O Doador de Memórias é uma série - acho que de 4. Pelo o que li no Goodreads, os livros são meio que independentes, o que é bem estranho porque o livro termina aqui com Jonas numa situação que COM CERTEZA eu queria ver o resto. O final desse livro é lindo! De uma poesia que beira a musicalidade. Se fosse possível ler de olhos fechados, eu recomendaria subir numa moto, fechar os olhos e acompanhar o final dessa história sentindo a adrenalina da velocidade, porque é justamente como acaba o lance aqui. 

Se eu recomendo esse livro? PQP, vai ler logo! E não espere um livro repleto de ação. Ele vai te colocar para pensar. E se você o terminou e não conseguiu pensar o que deveria ter pensado, volte a ler do início porque ele é uma escola inteira embutida em 200 páginas. Uma escola de vida

                                

Levantando alguns pontos importantes sobre o filme:

O primeiro deles é que o lance das cores ficou simplesmente perfeito!
Então se você começou a ver o filme e não conhecia o livro, pode ser que estranhe a ausência de cores vibrantes. Não se desespere. As cores aparecerão no momento certo, com o sentimento certo e explodirão em você num arco-íris enlouquecedor. 

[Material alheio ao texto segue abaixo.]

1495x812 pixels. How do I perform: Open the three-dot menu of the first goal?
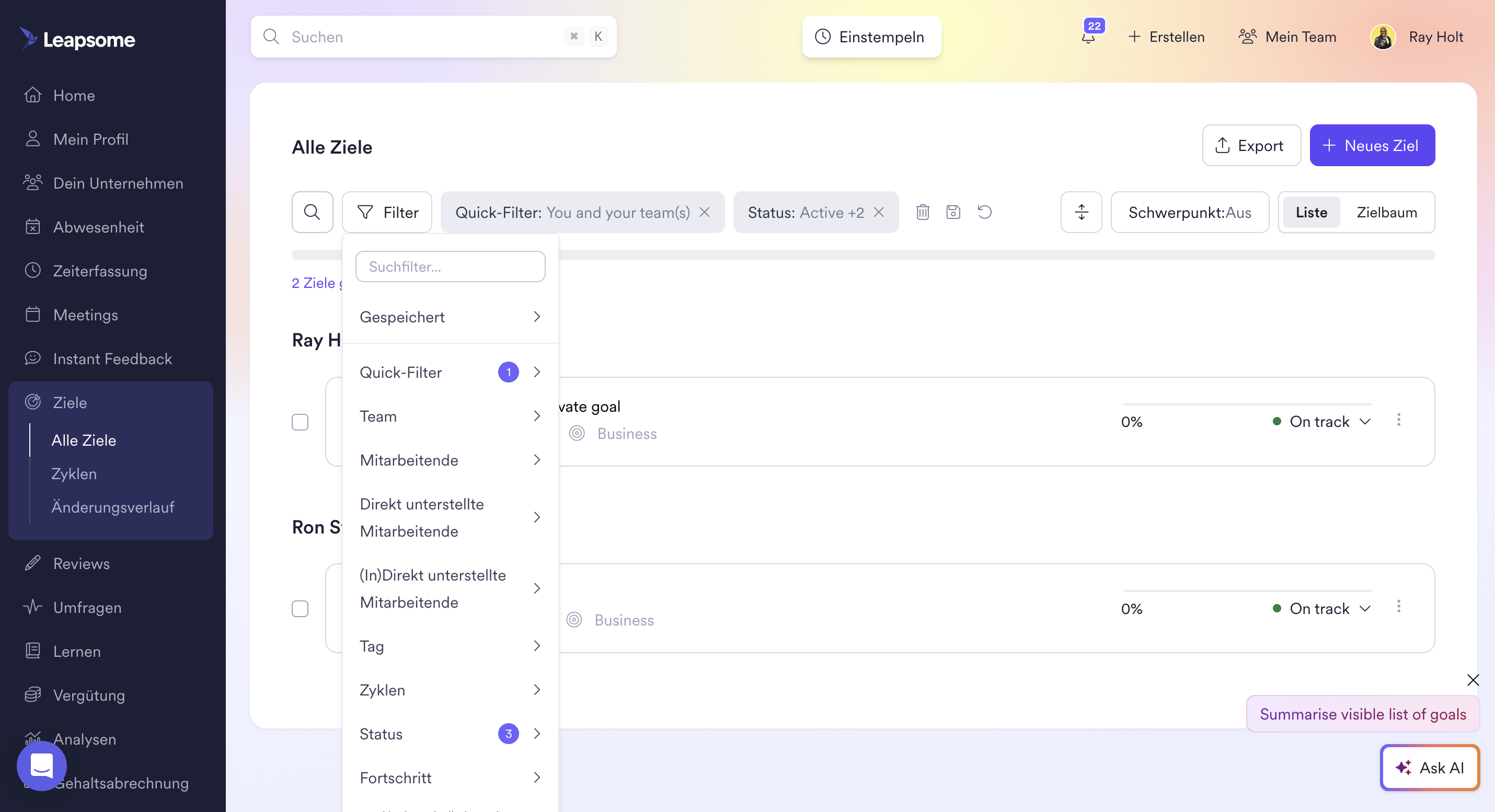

Outro ponto foi a participação da Taylor Swift. Querida, todo aquele alvoroço por menos de cinco minutos de filme? Fala sério! A personagem tem mais vida no livro do que no filme. Não entendo porque ela ganhou milhões de cartazes se as falas dela se resumem a um punhado de coisas sem sentido e umas batidas num piano. Ela some perto de Jonas. Ela some até perto das árvores da cidade. 

O elenco foi uma coisa que não combinou na minha cabeça, mas acho que a proposta foi justamente essa. Eles queriam diversidade, e conseguiram com esse pessoal. 

As cenas onde Jonas está descobrindo sobre a realidade da sociedade tão DIVINAS! Eu chorei com umas três delas. Sensíveis, angustiantes e pra lá de belas. Acho que tem muito da escolha da trilha também. 

Claro que o cinema romantizou o livro! Colocou um elenco um pouco mais velho, entre a adolescência a fase adulta, e daí com isso abriu espaço para Jonas se apaixonar. Não é nada que mude o contexto da história, mas é um ponto bem comercial para a coisa. 

O final ficou incrível no filme porque ele mesclou coisas que aconteciam com Jonas e com a sociedade ao mesmo tempo. No livro só temos o POV dele, o que é emocionante em alguns pontos, mas nos deixa no escuro em outros. No filme eles dosam isso, e achei justo. 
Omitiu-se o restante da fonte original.